Jörg Luibl
"Play more" oder "Pay more?"Eine Kolumne von Jörg Luibl, 25.01.2002
“Play more” lautet der Slogan der gerade in Fahrt gekommenen Xbox-Werbekampagne. Es handelt sich dabei um die größte und teuerste Werbemaschinerie, die je für eine Konsole in Gang gesetzt wurde - europaweit in 16 Ländern bis zum Verkaufsstart am 14. März.

Die multimediale Flächenbombardierung kostet Microsoft bekanntlich mehrere hundert Millionen Euro. Aber nicht nur Microsoft lässt sich den Spielspaß was kosten, auch der Spieler -vor allem der europäische- wird ordentlich zur Kasse gebeten:

Hierzulande kostet das gute Stück rund 480 Euro - das sind satte 140 Euro mehr als in Übersee! Und das, obwohl die europäischen Xbox-Konsolen in Ungarn produziert werden, wo die Arbeitslöhne in die Kategorie Peanuts gehören. Leider wird diese unverschämte Preispolitik viele europäische Zocker unweigerlich an die Windows-Debatte erinnern - egal wie oft das Xbox-Logo die heimische Mattscheibe frequentiert.

Und wie groß ist der Spielspaßquotient bei der hohen Preislage? Nehmen wir Microsoft beim Wort, dann dürfen wir uns auf „die beeindruckendsten Spiele, die jemals entwickelt worden sind“ freuen. Sicher setzt die Xbox neue Grafikstandards im Videospielbereich, sicher wird es faszinierende Titel geben. Aber hier hat man den Marketing-Mund etwas zu voll genommen:

Denn was liest man da ungläubig staunend bei den amerikanischen Presse-Kollegen?

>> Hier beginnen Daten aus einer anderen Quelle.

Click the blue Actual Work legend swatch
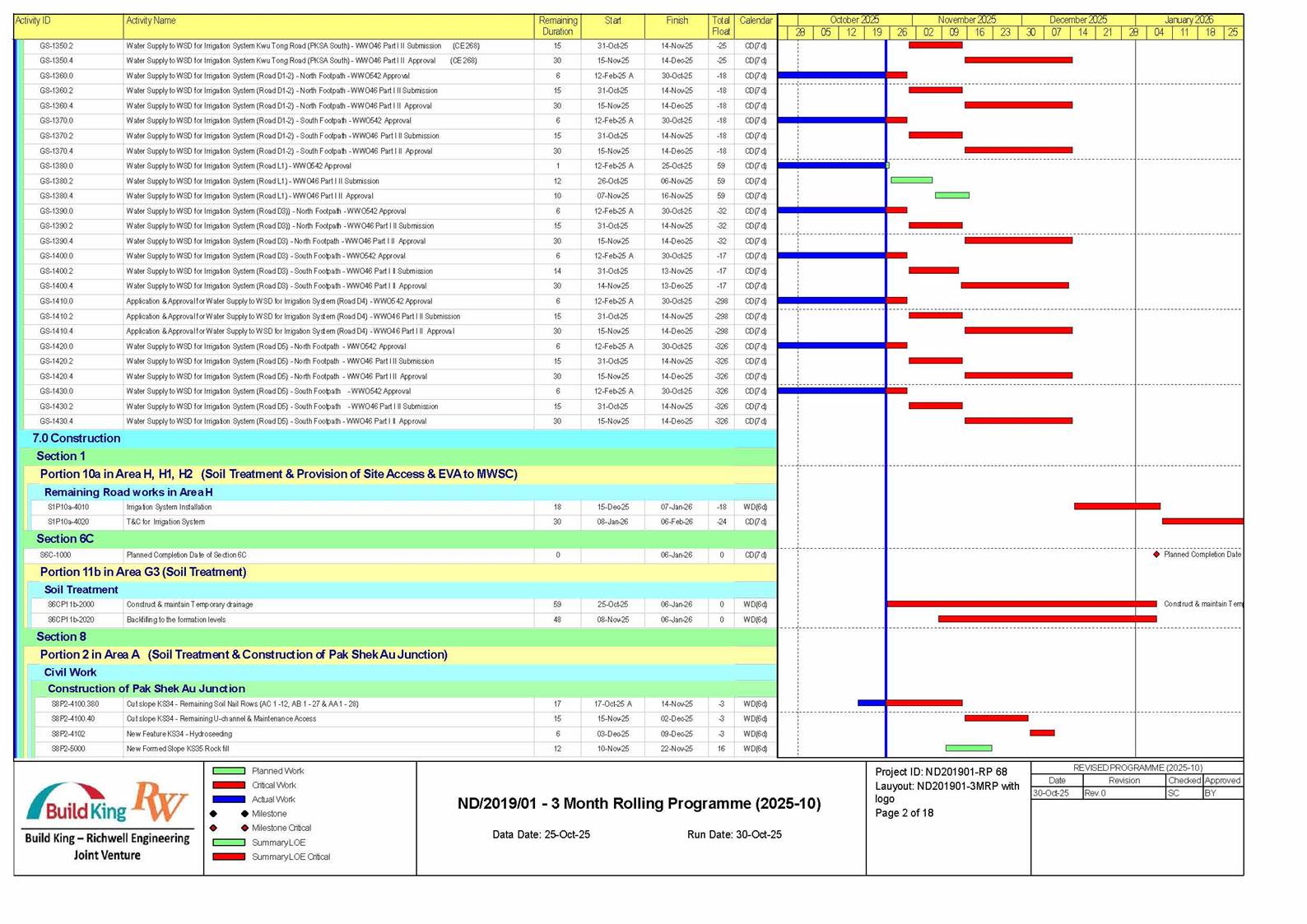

Von den ersten 38 Xbox-Spielen tummelt sich etwa ein Viertel im mittelprächtigen Wertungsbereich von 70% oder weniger; richtig beeindrucken konnten bisher nur eine Handvoll Titel. Klar ist das qualitativ und quantitativ immer noch wesentlich besser als Segas Dreamcast- oder Sonys PS2-Startaufgebot. Aber die Spielepreise sind viel beeindruckender: satte 70 Euro werden die Titel wohl kosten. Europanormalzocker legt damit -mal wieder- etwa 15 Euro mehr auf die Ladentheke als sein amerikanischer Kollege. Und er wird rund 25 Euro mehr berappen müssen als für ein PC-Spiel - damit ist Microsoft über die Schmerzgrenze hinausgegangen.

Letztendlich stellt sich für die Spieler gar nicht die Frage nach „Play more“ oder „Pay more“. Daher sollte der Schlachtruf der PR-Generäle um eine kleine, aber inhaltlich korrekte orthografische Spitzfindigkeit ergänzt werden: „P(l)ay more!“ - denn Ihr bekommt beides im Kombipaket: Spielspaß und ne fette Rechnung!